> [What is needed]: Could you print all of the data below again, exactly?
*** Opening Data for this task ***
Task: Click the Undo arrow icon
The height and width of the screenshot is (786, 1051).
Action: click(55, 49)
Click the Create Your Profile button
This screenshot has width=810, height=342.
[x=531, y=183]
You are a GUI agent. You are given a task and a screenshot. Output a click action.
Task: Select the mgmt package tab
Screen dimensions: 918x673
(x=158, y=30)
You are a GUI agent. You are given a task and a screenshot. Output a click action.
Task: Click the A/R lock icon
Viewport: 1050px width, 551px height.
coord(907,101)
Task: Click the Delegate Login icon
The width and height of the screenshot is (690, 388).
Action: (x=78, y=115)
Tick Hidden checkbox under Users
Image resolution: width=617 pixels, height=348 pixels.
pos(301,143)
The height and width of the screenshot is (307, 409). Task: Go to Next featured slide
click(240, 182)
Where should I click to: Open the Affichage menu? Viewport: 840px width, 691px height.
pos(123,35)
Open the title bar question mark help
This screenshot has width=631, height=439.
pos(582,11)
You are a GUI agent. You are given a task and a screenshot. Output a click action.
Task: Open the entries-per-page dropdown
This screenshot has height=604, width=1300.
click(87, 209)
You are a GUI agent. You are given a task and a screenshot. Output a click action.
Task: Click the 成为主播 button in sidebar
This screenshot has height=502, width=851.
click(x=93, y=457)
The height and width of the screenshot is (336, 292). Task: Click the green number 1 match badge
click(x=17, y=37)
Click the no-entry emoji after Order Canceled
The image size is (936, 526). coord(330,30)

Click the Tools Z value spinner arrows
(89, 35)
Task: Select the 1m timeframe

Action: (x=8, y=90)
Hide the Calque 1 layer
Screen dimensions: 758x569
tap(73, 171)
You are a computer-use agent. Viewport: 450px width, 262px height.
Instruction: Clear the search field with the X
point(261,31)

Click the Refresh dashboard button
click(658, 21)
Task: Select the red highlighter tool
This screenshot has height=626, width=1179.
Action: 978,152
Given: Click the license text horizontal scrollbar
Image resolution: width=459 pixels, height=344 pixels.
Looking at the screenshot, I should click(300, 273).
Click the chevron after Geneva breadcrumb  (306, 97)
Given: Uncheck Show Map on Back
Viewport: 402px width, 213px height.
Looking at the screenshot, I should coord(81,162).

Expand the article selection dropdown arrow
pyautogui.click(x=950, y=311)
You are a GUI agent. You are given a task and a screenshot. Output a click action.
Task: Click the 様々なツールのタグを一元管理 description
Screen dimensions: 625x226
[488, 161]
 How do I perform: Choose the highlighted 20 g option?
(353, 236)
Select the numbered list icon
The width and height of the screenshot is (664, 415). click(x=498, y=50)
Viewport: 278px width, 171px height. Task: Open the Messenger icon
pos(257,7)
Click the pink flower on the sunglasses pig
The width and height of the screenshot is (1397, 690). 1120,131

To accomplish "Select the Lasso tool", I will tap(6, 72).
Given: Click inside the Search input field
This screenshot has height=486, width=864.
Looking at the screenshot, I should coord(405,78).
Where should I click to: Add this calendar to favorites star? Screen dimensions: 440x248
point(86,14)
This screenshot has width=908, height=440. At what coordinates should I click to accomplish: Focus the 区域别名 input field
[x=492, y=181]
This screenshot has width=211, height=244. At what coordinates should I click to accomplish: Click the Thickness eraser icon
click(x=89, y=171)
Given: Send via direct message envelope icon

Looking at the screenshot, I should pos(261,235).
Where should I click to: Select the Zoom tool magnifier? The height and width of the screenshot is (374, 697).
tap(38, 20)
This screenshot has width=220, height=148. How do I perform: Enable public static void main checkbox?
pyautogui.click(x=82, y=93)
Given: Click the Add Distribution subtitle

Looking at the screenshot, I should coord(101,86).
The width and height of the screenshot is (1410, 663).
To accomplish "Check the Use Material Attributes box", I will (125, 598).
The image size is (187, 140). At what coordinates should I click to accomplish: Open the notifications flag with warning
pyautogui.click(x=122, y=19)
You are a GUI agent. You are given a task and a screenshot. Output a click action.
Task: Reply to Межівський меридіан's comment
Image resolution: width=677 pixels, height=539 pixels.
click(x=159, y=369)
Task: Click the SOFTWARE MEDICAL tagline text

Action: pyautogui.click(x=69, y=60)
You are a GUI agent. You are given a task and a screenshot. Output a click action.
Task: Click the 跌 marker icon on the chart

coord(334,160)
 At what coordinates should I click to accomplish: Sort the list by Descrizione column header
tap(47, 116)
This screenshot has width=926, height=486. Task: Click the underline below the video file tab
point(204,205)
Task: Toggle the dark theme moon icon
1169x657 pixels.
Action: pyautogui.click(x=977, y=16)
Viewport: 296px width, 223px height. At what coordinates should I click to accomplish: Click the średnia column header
*** Closing Data for this task ***
> [Expected answer]:
Task: Click the Undo arrow icon
The height and width of the screenshot is (786, 1051).
Action: click(55, 49)
Click the Create Your Profile button
This screenshot has width=810, height=342.
[x=531, y=183]
You are a GUI agent. You are given a task and a screenshot. Output a click action.
Task: Select the mgmt package tab
Screen dimensions: 918x673
(x=158, y=30)
You are a GUI agent. You are given a task and a screenshot. Output a click action.
Task: Click the A/R lock icon
Viewport: 1050px width, 551px height.
coord(907,101)
Task: Click the Delegate Login icon
The width and height of the screenshot is (690, 388).
Action: (x=78, y=115)
Tick Hidden checkbox under Users
Image resolution: width=617 pixels, height=348 pixels.
pos(301,143)
The height and width of the screenshot is (307, 409). Task: Go to Next featured slide
click(240, 182)
Where should I click to: Open the Affichage menu? Viewport: 840px width, 691px height.
pos(123,35)
Open the title bar question mark help
This screenshot has width=631, height=439.
pos(582,11)
You are a GUI agent. You are given a task and a screenshot. Output a click action.
Task: Open the entries-per-page dropdown
This screenshot has height=604, width=1300.
click(87, 209)
You are a GUI agent. You are given a task and a screenshot. Output a click action.
Task: Click the 成为主播 button in sidebar
This screenshot has height=502, width=851.
click(x=93, y=457)
The height and width of the screenshot is (336, 292). Task: Click the green number 1 match badge
click(x=17, y=37)
Click the no-entry emoji after Order Canceled
The image size is (936, 526). coord(330,30)

Click the Tools Z value spinner arrows
(89, 35)
Task: Select the 1m timeframe

Action: (x=8, y=90)
Hide the Calque 1 layer
Screen dimensions: 758x569
tap(73, 171)
You are a computer-use agent. Viewport: 450px width, 262px height.
Instruction: Clear the search field with the X
point(261,31)

Click the Refresh dashboard button
click(658, 21)
Task: Select the red highlighter tool
This screenshot has height=626, width=1179.
Action: 978,152
Given: Click the license text horizontal scrollbar
Image resolution: width=459 pixels, height=344 pixels.
Looking at the screenshot, I should click(300, 273).
Click the chevron after Geneva breadcrumb  (306, 97)
Given: Uncheck Show Map on Back
Viewport: 402px width, 213px height.
Looking at the screenshot, I should coord(81,162).

Expand the article selection dropdown arrow
pyautogui.click(x=950, y=311)
You are a GUI agent. You are given a task and a screenshot. Output a click action.
Task: Click the 様々なツールのタグを一元管理 description
Screen dimensions: 625x226
[488, 161]
 How do I perform: Choose the highlighted 20 g option?
(353, 236)
Select the numbered list icon
The width and height of the screenshot is (664, 415). click(x=498, y=50)
Viewport: 278px width, 171px height. Task: Open the Messenger icon
pos(257,7)
Click the pink flower on the sunglasses pig
The width and height of the screenshot is (1397, 690). 1120,131

To accomplish "Select the Lasso tool", I will tap(6, 72).
Given: Click inside the Search input field
This screenshot has height=486, width=864.
Looking at the screenshot, I should coord(405,78).
Where should I click to: Add this calendar to favorites star? Screen dimensions: 440x248
point(86,14)
This screenshot has width=908, height=440. At what coordinates should I click to accomplish: Focus the 区域别名 input field
[x=492, y=181]
This screenshot has width=211, height=244. At what coordinates should I click to accomplish: Click the Thickness eraser icon
click(x=89, y=171)
Given: Send via direct message envelope icon

Looking at the screenshot, I should pos(261,235).
Where should I click to: Select the Zoom tool magnifier? The height and width of the screenshot is (374, 697).
tap(38, 20)
This screenshot has width=220, height=148. How do I perform: Enable public static void main checkbox?
pyautogui.click(x=82, y=93)
Given: Click the Add Distribution subtitle

Looking at the screenshot, I should coord(101,86).
The width and height of the screenshot is (1410, 663).
To accomplish "Check the Use Material Attributes box", I will (125, 598).
The image size is (187, 140). At what coordinates should I click to accomplish: Open the notifications flag with warning
pyautogui.click(x=122, y=19)
You are a GUI agent. You are given a task and a screenshot. Output a click action.
Task: Reply to Межівський меридіан's comment
Image resolution: width=677 pixels, height=539 pixels.
click(x=159, y=369)
Task: Click the SOFTWARE MEDICAL tagline text

Action: pyautogui.click(x=69, y=60)
You are a GUI agent. You are given a task and a screenshot. Output a click action.
Task: Click the 跌 marker icon on the chart

coord(334,160)
 At what coordinates should I click to accomplish: Sort the list by Descrizione column header
tap(47, 116)
This screenshot has width=926, height=486. Task: Click the underline below the video file tab
point(204,205)
Task: Toggle the dark theme moon icon
1169x657 pixels.
Action: pyautogui.click(x=977, y=16)
Viewport: 296px width, 223px height. At what coordinates should I click to accomplish: Click the średnia column header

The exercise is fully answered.